◆ CHALLENGE
Retype, without changing a character, the part of the data listing that opens with the line containing "The width and height of the screenshot is (768, 1024)." and closes with the line containing "click(x=52, y=234)".

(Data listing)
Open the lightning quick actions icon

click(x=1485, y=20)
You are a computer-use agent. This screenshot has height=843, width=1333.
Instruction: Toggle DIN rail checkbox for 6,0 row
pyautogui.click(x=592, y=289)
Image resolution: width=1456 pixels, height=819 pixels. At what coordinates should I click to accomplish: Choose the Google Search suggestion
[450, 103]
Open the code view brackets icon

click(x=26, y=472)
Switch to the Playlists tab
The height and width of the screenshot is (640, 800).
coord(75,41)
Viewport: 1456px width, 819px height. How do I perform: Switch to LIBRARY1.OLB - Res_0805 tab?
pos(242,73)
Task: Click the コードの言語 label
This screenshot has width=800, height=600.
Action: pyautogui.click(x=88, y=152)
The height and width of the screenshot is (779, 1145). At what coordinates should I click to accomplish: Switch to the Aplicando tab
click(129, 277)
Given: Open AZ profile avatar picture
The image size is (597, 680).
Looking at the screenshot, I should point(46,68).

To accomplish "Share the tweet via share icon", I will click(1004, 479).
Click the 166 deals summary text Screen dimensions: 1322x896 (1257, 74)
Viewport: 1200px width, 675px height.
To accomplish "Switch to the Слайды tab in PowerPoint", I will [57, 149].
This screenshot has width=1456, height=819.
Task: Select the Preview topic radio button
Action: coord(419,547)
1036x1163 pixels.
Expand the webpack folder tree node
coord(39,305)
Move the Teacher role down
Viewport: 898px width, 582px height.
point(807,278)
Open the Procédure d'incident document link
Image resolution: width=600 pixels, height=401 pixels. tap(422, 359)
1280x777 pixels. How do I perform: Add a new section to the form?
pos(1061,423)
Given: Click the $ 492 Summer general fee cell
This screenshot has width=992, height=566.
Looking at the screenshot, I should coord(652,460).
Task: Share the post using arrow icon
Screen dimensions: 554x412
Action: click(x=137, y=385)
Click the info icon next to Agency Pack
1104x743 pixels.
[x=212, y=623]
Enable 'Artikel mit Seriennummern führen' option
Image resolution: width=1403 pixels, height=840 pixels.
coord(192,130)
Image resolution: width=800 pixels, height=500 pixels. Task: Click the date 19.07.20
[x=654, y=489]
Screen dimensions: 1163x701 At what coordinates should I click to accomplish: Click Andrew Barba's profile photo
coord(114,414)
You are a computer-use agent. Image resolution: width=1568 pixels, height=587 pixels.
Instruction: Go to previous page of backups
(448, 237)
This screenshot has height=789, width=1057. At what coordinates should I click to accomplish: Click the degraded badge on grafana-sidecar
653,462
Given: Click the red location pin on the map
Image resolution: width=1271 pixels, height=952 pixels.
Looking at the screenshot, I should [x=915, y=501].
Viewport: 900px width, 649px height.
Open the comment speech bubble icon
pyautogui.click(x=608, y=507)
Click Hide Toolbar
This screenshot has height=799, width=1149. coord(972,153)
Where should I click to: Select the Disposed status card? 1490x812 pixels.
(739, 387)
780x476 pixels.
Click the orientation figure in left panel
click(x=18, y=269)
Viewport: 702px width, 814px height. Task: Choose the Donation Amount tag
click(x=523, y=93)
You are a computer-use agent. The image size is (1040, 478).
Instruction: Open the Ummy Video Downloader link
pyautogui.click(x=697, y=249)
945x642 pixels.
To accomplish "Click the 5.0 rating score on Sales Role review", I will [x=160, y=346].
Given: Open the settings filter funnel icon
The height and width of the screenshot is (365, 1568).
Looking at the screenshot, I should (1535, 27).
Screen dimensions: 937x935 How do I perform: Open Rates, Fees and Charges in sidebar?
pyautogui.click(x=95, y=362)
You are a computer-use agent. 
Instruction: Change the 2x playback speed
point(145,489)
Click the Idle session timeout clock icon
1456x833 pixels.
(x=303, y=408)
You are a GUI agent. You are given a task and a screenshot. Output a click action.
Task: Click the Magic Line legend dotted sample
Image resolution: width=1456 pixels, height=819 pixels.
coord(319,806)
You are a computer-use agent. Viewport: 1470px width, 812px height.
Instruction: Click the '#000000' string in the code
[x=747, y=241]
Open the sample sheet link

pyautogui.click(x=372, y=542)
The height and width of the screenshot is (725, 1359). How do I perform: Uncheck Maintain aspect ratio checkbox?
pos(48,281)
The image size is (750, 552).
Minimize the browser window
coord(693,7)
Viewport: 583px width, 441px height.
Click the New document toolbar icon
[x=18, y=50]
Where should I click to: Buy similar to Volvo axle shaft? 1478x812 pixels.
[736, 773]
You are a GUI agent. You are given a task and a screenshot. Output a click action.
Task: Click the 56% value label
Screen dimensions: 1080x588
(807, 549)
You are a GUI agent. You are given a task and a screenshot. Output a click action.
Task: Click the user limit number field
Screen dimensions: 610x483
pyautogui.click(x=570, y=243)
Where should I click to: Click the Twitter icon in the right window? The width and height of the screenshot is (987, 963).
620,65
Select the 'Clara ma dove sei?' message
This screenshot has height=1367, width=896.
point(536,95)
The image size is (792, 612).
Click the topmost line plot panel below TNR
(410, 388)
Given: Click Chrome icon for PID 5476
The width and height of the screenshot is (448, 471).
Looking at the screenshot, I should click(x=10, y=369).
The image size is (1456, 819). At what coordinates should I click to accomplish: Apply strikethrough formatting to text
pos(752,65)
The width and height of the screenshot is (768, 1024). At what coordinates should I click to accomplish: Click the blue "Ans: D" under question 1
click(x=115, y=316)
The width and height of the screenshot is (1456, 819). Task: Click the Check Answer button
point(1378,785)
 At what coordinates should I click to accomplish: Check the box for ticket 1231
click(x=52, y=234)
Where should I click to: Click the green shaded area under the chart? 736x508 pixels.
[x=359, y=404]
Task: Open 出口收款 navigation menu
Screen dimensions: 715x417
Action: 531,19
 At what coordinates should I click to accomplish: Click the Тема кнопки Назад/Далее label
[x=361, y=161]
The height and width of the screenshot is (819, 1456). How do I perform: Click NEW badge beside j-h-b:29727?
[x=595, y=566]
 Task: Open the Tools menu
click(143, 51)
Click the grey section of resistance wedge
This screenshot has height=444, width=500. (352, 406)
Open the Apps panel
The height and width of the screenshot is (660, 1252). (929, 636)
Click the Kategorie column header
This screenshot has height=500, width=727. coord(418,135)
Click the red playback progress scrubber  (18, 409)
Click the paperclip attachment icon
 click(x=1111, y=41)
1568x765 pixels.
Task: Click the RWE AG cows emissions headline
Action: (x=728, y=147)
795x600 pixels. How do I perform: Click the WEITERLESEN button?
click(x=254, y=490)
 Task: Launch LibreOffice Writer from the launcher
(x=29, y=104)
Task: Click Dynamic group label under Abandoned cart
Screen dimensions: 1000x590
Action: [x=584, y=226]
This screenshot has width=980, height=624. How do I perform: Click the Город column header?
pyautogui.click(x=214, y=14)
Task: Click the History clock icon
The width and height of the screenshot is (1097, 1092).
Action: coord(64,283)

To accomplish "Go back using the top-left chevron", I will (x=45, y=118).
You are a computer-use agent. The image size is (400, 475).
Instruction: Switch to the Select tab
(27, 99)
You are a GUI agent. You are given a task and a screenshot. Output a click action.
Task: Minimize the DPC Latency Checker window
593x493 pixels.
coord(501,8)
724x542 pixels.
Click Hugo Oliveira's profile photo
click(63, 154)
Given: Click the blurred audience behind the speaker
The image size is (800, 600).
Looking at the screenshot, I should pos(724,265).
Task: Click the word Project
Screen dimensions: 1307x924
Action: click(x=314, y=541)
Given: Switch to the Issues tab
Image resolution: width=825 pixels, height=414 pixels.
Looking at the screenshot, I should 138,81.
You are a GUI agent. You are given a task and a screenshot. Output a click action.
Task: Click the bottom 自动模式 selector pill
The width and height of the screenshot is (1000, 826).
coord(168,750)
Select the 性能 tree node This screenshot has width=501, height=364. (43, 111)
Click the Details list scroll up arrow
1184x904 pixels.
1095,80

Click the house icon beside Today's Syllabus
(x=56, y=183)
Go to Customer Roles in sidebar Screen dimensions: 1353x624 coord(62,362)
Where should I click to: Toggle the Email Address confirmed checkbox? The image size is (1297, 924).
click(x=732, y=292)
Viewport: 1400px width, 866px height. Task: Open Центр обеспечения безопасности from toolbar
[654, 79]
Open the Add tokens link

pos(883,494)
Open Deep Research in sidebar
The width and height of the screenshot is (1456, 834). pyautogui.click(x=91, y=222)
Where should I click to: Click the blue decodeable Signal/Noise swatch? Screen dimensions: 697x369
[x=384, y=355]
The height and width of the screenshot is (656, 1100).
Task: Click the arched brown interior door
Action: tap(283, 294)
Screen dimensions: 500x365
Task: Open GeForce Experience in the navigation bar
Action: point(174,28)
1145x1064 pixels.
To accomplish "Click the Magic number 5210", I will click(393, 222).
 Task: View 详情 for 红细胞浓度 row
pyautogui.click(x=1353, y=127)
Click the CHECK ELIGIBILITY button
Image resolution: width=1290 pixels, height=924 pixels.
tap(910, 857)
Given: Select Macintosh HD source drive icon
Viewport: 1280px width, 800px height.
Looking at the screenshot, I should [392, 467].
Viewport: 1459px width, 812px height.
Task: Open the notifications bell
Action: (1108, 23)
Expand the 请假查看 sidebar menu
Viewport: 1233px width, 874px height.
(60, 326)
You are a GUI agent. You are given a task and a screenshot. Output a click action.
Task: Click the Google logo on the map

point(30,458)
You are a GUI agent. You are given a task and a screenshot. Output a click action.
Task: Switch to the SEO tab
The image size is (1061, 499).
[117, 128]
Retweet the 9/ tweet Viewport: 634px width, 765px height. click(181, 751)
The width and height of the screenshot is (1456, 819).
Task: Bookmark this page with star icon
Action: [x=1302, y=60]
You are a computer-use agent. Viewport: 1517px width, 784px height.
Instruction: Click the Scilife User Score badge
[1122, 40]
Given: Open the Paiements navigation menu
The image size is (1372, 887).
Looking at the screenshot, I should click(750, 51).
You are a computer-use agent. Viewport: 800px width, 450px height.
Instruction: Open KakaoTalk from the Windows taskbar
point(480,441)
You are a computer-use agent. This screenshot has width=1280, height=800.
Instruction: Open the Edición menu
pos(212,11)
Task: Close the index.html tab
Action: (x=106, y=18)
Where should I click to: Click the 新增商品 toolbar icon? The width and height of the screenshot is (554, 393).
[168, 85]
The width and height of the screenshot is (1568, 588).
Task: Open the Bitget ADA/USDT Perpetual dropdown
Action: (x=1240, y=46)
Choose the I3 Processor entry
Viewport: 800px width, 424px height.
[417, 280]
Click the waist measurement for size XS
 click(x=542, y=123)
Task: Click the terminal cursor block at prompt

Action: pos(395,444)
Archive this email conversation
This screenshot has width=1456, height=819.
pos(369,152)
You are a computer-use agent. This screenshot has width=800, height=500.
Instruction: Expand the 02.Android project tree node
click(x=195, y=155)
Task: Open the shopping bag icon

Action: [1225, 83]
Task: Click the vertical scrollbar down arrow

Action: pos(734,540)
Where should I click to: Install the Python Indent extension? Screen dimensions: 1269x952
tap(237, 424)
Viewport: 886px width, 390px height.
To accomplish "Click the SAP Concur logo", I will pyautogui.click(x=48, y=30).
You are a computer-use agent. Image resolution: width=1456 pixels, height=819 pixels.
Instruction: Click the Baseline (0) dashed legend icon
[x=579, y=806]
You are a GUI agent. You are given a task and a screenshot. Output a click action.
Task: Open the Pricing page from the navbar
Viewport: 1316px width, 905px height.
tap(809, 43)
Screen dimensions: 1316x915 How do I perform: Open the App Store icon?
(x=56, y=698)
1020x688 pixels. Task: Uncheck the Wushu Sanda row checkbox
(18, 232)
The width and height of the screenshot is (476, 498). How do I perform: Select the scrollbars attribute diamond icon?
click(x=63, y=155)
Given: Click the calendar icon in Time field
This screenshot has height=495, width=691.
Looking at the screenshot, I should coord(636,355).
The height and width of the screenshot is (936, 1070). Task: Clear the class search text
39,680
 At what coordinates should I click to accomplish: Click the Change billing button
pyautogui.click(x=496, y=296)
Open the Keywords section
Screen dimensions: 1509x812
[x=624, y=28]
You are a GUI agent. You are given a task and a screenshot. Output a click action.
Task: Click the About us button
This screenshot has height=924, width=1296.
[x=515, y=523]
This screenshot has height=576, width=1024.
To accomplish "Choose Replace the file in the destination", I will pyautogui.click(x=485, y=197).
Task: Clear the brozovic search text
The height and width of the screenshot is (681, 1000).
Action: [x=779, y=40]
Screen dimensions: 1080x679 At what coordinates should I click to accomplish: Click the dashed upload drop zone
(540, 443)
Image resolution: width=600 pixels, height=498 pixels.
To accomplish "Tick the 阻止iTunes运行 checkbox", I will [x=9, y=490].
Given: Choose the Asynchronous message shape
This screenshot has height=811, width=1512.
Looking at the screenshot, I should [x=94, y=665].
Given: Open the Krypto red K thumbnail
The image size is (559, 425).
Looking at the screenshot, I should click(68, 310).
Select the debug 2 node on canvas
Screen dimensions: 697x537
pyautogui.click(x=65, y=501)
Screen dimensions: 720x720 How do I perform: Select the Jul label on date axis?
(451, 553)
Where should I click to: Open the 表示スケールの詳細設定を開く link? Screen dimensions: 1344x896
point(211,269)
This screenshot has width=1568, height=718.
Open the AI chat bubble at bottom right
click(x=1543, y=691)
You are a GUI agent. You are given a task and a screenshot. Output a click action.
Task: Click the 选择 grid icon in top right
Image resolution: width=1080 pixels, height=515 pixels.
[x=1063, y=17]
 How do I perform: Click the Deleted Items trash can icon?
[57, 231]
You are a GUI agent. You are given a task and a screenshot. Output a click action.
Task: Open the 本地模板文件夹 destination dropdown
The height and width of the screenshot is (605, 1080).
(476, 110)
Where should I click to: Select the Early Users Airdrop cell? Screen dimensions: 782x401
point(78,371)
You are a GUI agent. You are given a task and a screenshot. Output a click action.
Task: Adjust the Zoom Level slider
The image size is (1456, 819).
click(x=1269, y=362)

◆ COMPLETED TASK
The width and height of the screenshot is (768, 1024). At what coordinates should I click to accomplish: Click the blue "Ans: D" under question 1
click(x=115, y=316)
The width and height of the screenshot is (1456, 819). Task: Click the Check Answer button
point(1378,785)
 At what coordinates should I click to accomplish: Check the box for ticket 1231
click(x=52, y=234)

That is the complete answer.